Whether you should be allowed to label/market this as "meal planner", given that you can't label a milk replacement "milk replacement" in many countries, is up for debate, but the software itself is allegedly not dishonest (according to the article, I haven't tried it myself)



It's offering to make a food-recipe, in there is the assumption that it's eatable.

If you are asking to make a recipe of a bike & sand, it should simply say not possible.

Im not saying you shouldn't launch, or call it a fun or experimental tool, but to just disclaimer your way out of things is too easy.


So they are using a software that they know is not fit for purpose. That is at least gross negligence.


Maybe the hammer analogy I used is not great because hitting yourself is obviously bad whereas any of the recipes might be toxic in a way that the user is not aware of, in which case you're right. But the complaint is that it suggests impossible dishes upon inputting ingredients that are obviously inedible and harmful substances, which sounds to me like it is functioning correctly even if this humorous function was unintentional

Who would ask this LLM to make a recipe involving bleach and then actually proceed to make it? Such a person is already at risk of poisoning themselves, the software doesn't suggest it by itself so I don't see how it increases the risk of harm


But the purpose underlining a meal-planner AI is to create meals. If it's creating something that is not a meal it's not doing it's purpose, if the use-case is for meals then there should be guardrails against non-meals recipes, simply because it does not fit the purpose of the product.

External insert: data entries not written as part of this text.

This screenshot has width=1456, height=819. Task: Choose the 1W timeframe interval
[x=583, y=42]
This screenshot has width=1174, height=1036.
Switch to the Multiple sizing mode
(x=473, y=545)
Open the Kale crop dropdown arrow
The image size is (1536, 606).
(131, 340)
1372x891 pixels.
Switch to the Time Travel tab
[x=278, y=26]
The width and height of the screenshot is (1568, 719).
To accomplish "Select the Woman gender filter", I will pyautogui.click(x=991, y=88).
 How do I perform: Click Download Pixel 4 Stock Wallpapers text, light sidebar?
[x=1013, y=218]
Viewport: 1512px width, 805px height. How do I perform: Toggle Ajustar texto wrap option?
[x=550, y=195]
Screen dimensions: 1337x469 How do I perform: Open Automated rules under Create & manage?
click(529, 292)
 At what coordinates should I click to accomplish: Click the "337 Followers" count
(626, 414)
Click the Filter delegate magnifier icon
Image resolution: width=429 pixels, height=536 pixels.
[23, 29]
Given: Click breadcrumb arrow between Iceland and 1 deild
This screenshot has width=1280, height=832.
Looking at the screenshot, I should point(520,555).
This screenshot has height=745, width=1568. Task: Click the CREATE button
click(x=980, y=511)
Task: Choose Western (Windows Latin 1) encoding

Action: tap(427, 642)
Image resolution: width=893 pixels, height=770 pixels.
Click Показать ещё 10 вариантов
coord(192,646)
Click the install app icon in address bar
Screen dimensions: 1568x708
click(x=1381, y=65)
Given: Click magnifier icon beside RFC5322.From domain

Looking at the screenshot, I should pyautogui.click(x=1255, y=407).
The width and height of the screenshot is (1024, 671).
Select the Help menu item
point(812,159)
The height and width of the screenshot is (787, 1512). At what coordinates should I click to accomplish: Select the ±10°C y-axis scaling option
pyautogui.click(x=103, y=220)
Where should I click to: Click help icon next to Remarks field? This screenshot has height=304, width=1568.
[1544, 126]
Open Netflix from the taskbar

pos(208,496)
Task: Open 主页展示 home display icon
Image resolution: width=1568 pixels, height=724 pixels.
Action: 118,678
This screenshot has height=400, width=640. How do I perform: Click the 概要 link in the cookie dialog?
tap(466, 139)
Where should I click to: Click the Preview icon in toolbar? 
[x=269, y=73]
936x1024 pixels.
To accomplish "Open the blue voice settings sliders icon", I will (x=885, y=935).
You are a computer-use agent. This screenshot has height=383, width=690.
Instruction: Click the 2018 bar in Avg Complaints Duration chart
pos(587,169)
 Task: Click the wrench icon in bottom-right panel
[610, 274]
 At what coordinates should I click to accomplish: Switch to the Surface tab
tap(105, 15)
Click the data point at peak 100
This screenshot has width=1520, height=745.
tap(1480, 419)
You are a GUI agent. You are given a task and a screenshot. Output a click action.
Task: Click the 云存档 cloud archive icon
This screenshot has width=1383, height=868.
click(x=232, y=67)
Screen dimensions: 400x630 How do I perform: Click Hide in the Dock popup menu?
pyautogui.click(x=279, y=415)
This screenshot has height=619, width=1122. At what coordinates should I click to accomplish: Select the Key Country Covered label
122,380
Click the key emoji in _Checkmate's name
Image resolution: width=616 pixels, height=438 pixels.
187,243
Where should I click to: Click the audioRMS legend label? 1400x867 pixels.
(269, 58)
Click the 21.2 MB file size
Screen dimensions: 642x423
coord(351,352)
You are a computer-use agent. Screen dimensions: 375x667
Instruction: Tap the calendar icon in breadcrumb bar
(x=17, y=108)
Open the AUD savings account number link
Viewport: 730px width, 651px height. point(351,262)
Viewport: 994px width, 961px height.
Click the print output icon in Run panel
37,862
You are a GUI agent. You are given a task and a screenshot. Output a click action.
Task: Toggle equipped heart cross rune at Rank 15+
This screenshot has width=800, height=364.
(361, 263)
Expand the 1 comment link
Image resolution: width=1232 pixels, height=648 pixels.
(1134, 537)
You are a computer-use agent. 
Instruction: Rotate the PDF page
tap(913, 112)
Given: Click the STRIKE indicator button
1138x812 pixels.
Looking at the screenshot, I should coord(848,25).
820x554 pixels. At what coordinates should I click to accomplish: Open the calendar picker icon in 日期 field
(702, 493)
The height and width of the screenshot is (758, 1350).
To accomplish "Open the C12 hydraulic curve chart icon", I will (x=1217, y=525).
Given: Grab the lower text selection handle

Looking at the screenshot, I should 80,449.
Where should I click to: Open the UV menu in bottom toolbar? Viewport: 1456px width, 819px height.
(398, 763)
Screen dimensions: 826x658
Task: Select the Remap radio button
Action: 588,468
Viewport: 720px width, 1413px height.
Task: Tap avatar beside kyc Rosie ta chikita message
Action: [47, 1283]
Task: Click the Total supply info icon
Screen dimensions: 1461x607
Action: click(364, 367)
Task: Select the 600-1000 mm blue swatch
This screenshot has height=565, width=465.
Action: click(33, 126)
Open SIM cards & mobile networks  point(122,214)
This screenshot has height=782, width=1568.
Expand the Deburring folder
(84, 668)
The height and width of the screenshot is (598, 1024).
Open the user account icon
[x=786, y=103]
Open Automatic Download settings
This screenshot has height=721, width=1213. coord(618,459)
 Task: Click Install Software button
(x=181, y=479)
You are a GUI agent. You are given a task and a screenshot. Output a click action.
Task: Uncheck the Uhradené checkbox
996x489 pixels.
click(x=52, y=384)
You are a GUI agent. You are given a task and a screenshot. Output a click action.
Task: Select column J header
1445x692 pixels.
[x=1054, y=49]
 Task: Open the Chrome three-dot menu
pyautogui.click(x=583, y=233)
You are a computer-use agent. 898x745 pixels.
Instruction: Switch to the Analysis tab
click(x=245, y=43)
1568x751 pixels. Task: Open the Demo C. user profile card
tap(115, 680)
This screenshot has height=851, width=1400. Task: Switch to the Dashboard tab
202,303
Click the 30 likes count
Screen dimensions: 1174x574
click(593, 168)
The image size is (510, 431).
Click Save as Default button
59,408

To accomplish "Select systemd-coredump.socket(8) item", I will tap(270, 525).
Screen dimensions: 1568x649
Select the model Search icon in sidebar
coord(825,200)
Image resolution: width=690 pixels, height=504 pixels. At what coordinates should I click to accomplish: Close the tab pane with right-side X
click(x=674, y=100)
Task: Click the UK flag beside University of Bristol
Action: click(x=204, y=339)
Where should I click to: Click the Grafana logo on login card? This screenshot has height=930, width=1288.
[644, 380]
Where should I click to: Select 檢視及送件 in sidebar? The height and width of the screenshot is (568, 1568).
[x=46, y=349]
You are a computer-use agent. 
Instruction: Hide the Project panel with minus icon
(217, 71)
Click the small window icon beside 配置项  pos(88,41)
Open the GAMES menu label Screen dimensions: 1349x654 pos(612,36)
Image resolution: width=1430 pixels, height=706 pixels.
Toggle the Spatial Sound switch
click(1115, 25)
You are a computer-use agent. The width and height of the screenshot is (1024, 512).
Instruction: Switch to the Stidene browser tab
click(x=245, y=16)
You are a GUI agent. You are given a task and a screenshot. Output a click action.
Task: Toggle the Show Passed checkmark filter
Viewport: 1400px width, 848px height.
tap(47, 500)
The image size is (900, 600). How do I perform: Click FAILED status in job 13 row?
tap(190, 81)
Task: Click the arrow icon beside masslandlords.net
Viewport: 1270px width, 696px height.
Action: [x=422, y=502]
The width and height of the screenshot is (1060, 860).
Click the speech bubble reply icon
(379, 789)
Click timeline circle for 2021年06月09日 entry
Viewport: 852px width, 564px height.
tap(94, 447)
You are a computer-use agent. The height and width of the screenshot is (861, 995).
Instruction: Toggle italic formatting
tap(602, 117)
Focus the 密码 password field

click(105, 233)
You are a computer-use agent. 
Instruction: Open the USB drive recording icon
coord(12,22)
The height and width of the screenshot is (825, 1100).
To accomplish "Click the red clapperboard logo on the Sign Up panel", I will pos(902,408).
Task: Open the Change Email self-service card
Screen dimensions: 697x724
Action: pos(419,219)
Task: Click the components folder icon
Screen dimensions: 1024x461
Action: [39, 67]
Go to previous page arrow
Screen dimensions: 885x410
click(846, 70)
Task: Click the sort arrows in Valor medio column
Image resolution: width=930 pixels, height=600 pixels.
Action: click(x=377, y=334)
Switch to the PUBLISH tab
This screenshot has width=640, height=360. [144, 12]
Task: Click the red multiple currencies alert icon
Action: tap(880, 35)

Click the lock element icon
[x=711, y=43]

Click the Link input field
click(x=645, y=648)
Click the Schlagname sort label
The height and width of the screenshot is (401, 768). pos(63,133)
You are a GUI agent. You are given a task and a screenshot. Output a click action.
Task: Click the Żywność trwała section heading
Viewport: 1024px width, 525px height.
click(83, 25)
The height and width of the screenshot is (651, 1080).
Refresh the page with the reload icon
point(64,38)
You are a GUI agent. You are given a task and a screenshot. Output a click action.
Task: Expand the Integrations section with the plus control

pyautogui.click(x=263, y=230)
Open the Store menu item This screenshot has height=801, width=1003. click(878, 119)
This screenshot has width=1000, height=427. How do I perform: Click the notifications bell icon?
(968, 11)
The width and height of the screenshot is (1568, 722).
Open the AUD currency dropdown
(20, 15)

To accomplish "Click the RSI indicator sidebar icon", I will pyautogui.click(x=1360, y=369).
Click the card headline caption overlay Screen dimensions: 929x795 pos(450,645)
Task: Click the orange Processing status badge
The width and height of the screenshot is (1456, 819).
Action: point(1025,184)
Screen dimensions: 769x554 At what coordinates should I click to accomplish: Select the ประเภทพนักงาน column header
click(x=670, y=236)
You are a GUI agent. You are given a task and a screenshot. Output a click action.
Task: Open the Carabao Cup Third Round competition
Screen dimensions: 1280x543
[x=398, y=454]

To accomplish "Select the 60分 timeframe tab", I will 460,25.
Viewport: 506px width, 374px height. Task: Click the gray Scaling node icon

It's not a LLM product, it's not advertised as a general LLM that will generate text based on input of shopping items, it's specifically advertised as an AI meal planner and it's not fit for that purpose since it does not guard against non-meals.

That's the issue, the user is supposed to be a layman, not someone that knows and understands LLMs and its limitations.


This thing sounds useless even if you don't put bleach in as an ingredient then. Sounds like some one wanted to write "with AI" on their resume more than any great desire to build something useful.